Amy Josephine Murphy
Title:
Adjunct Professor
Degrees:
MA in Philosophy- Aesthetics & Ethics, California State University, Long Beach, California
BFA in Sculpture- Temple University, Tyler School of Art, Philadelphia, Pennsylvania
Contact:
Old Westbury:
Fine Arts Department
Midge Karr Fine Arts Center
e-mail:
Areas of Scholarly and Artistic Interest:
· Site-specific Installation
· Narrative text and perceptual/thought experimental sculpture
· Postmodern Art, Aesthetics, and Ethics
Career Summary:
As an undergraduate, Amy Murphy began at Moore College of Art and Design creating an open sculpture degree that allowed her to expand on her strong foundational curriculum with fashion design courses and internships in local Philadelphia theater set construction and costume shops. She was fortunate to work for the Philadelphia Museum of Art for five years to support her college education both financially and academically.
After two years at MCAD, she transferred to Temple University, Tyler School of Art to pursue large-scale outdoor sculpture and site-specific installations. The experimental environment of Tyler exposed Amy to conceptual art and new ways of thinking about art. With a focused concentration on aesthetics and sculpture, this experience allowed her to blend her literary strengths with installation and construction creating small-scale "sets" or vignettes to convey perceptual and epistemological concepts. In 1995, she had the remarkable opportunity to work as an artist's assistant to Ann Hamilton for her installation Tropos , at the Dia Center in New York. www.diacenter.org/exhibs/hamilton/tropos/
During her senior year at Tyler, she received The Dean's Merit Scholarship and completed an extra semester at Temple University Main Campus studying a full course load taking upper level psychology courses and theater courses. At this time she also worked as a research assistant for the psychology department and also did an internship as an art therapy coordinator at a hospital for adults with chronic and severe mental illness. Investigating the finer realms of our individual experience, perception, reality, and truth the combination of these extra-curricular activities led Amy to pursue graduate programs that would speak of and inform this ethereal realm she sought to understand, capture, and reflect.

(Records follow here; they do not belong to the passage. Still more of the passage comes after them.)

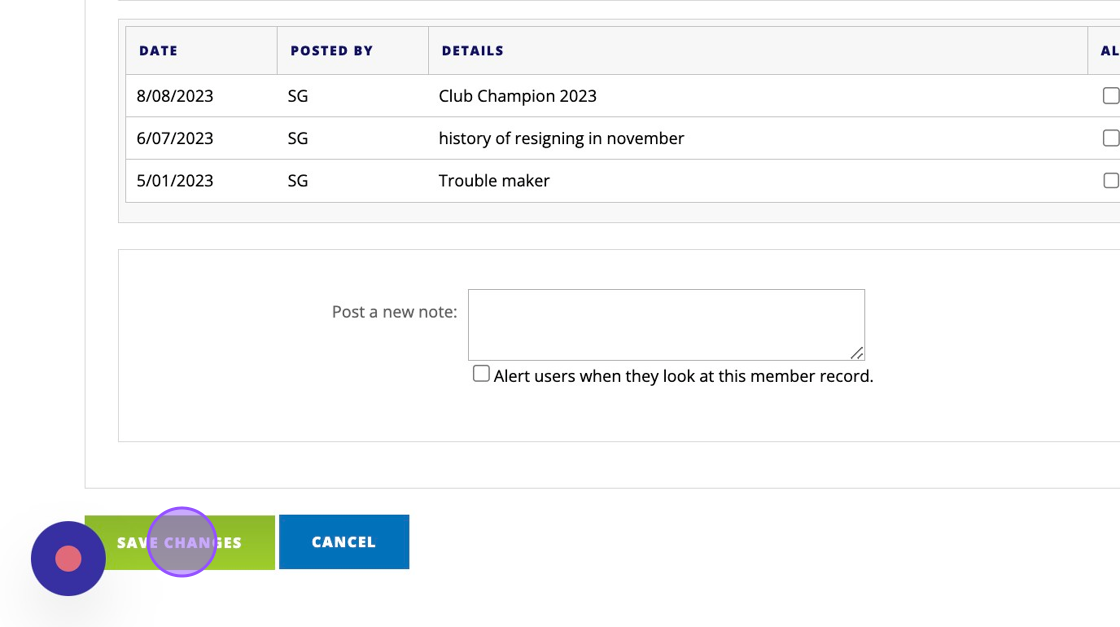Click the Alert users when they look label
Image resolution: width=1120 pixels, height=627 pixels.
pyautogui.click(x=683, y=376)
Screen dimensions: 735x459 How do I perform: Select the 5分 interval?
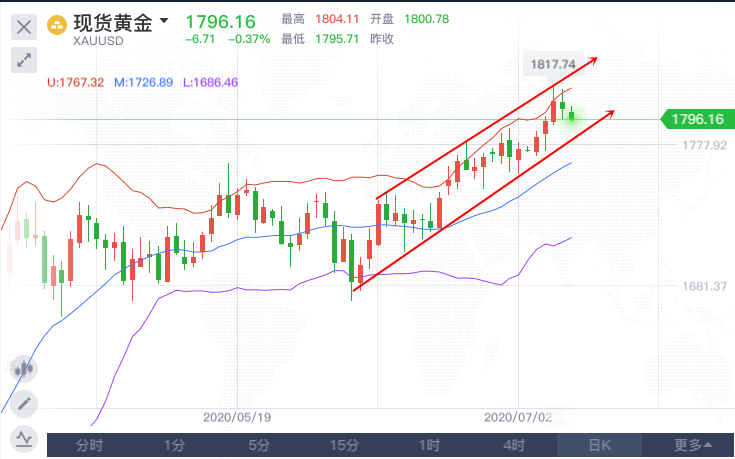[260, 445]
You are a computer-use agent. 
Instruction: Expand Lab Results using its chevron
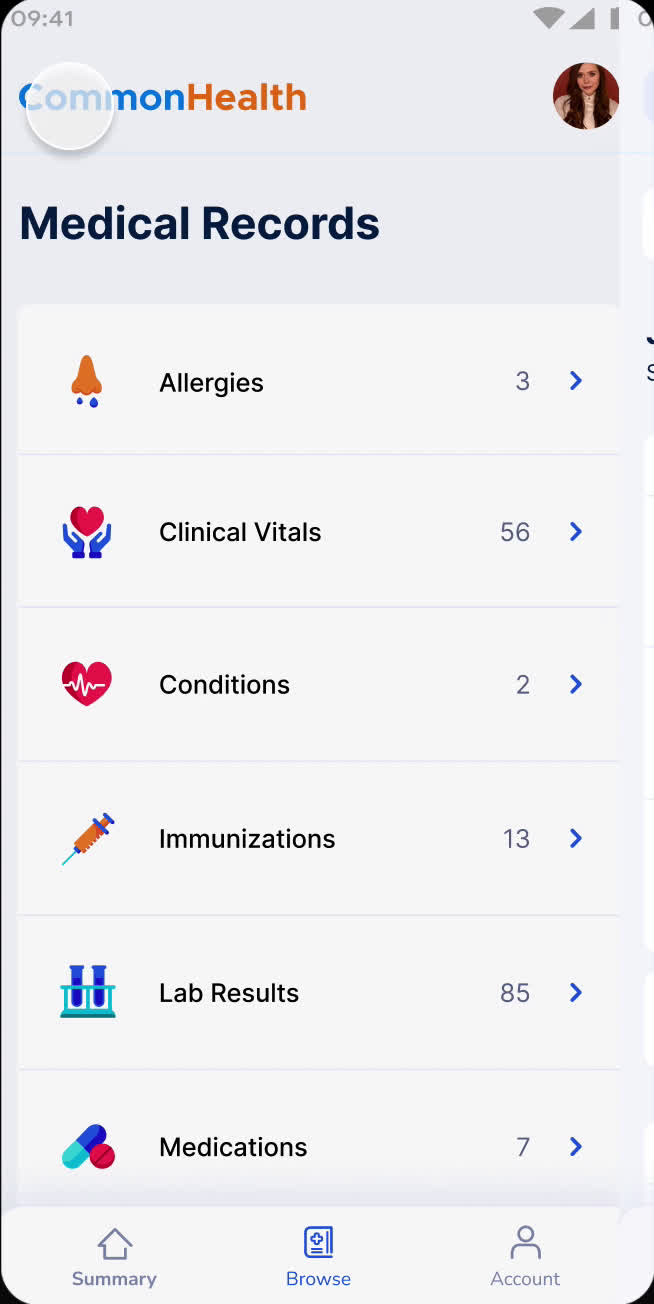pyautogui.click(x=576, y=992)
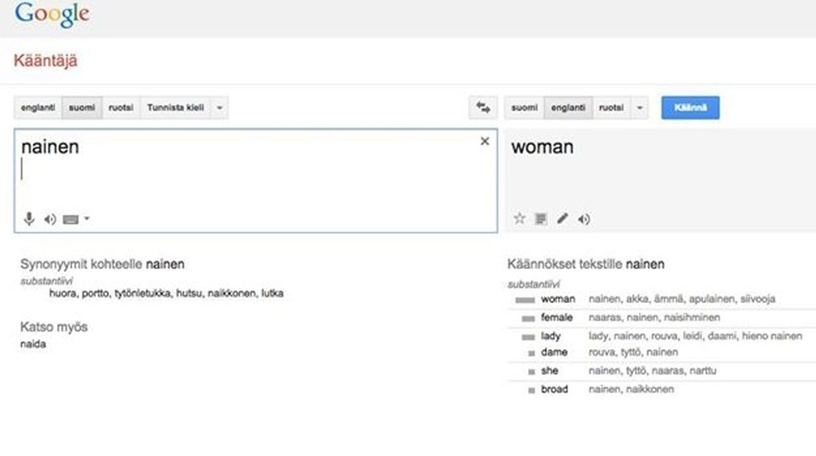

Pursuing a graduate degree in philosophy was a decision based on a number of considerations, namely to engage in the study of a discipline that not only looked at such questions as: what is knowledge? what can we know? can we really know anything? -but also delved into analyzing complex questions relevant to the ethics and aesthetics of our post-modern society. While in graduate school, Amy worked in Los Angeles as the Assistant Art Director of a prop and scenic studio creating signature pieces for movies, television, and special events. In addition to her work and studies, she served as secretary in the Student Philosophy Association, was a graduate teacher's assistant, and was awarded Outstanding Graduate Honorable Mention.
Following graduation, Amy moved back to the east coast to create several public art murals and to teach art history courses at York College of Pennsylvania. In June 2004, she relocated to New York and worked as a research assistant and writer for a documentary filmmaker whose movies included: The Two Men of Storm King, Isamu Noguchi, Jacques Lipchitz .
In addition to experimenting with new sculptural forms and outsider art methods, Amy continues to write creative non-fiction, short fiction, and art reviews. During the winter of 2005, she had the pleasure to be part of the installation, monitoring, and removal crew of Christo and Jeanne-Claude's The Gates Project in Central Park, NYC. http://www.christojeanneclaude.net/tg.html
She also volunteers each year at the Tribeca Film Festival to build upon her knowledge of the independent film industry in New York. For the past few years, she has been excitedly studying all aspects of film and has a strong intuitive sense that this medium will perfectly pull together the multi-faceted aspects of her education, interests, and experience.
Currently, in addition to teaching art history at NYIT- Old Westbury campus, Amy Murphy teaches philosophy and aesthetics for SUNY, and is the Managing Editor & Assistant Publisher of GLASS Quarterly magazine www.glassquarterly.com. She enjoys glassblowing, another discipline she first studied as an undergraduate at Tyler School of Art.